Men should be less “obsessive” and “controlling” about having a tidy lawn, media gardener Monty Don has said.
He said wanting a perfect patch of grass “tends to be” a male preoccupation and is “about the most injurious thing you can do to wildlife”.
Don admitted he likes “walking on a lawn with bare feet as much as the next person”, but told Radio Times magazine that wanting the manicured look has a large psychological element.
“Making sure it’s stripy and neat” means at least one aspect of life is “under control”, he commented.
But there are serious consequences, he added.
“Cutting grass burns lots of fossil fuel, makes a filthy noise and is about the most injurious thing you can do to wildlife,” he said.
“Whereas letting grass grow which is, after all, a pretty passive thing to do, is probably the single most effective thing you can do in any garden of any size to encourage particularly insect life, but also small mammals, invertebrates, reptiles.”
He continued: “The obsession, which tends to be male, is controlling rather than embracing, with making a lawn that is pure grass without any filthy and foreign invading plants in there.

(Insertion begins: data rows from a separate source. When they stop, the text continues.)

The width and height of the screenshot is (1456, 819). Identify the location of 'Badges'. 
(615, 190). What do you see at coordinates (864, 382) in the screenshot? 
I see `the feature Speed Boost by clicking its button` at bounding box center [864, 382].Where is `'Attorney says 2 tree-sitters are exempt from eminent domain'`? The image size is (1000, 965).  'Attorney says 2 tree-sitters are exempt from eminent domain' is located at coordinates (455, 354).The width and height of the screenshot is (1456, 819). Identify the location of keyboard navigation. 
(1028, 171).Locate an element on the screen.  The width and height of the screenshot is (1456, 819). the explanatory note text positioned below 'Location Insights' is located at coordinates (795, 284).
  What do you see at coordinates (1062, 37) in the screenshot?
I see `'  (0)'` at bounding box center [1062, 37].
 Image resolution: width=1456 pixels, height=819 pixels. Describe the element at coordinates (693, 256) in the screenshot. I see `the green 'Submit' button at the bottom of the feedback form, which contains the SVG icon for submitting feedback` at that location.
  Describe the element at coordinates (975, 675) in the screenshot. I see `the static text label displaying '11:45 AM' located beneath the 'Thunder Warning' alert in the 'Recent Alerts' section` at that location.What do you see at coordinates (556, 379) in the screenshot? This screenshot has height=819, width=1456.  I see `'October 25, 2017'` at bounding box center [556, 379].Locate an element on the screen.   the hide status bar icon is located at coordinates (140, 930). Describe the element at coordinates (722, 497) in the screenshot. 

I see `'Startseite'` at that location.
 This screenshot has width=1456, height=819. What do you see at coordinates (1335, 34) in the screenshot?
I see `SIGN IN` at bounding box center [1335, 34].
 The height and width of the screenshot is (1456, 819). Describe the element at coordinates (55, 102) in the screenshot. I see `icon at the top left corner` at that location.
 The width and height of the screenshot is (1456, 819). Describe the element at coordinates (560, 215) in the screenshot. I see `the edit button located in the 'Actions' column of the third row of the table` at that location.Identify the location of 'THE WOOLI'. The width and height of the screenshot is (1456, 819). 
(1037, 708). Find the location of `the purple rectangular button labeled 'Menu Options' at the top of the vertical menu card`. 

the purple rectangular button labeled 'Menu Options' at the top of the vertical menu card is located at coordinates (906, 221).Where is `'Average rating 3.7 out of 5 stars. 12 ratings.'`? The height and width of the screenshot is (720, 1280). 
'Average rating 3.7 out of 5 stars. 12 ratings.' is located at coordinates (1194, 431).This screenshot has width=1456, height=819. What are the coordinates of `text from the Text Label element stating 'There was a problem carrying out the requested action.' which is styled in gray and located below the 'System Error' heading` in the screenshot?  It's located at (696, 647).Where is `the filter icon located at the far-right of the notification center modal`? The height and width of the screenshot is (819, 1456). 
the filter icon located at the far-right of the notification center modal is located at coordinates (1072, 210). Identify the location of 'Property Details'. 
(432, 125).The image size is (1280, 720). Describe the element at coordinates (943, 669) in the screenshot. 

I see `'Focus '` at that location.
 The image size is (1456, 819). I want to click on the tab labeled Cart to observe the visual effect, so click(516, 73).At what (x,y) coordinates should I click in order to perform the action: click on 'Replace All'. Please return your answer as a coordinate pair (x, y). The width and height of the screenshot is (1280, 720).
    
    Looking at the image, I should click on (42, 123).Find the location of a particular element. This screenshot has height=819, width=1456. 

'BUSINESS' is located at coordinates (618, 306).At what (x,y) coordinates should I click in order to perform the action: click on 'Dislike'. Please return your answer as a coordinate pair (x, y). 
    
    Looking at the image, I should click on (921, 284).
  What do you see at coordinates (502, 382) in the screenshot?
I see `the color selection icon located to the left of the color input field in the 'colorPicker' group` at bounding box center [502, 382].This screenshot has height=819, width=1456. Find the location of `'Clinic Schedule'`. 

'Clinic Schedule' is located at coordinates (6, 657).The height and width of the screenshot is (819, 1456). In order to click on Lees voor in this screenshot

“That just doesn’t cut the mustard. It’s just not good enough. We’ve all got to get beyond that.”
Coronavirus lockdowns have led people to see the changes brought by climate change more clearly, the Gardeners’ World presenter said.
“People are noticing that it’s a bit more flooded or it’s a bit warmer, or the little flower whose name you don’t know is flowering earlier than you remember it did five years ago,” he said.
“The net effect of that is to say, yes, this is happening in my life, on my doorstep, and in itself that’s not a big deal – but that’s the point.
“It’s all these billions of not-big-deals that are making up the biggest deal that’s ever faced mankind.”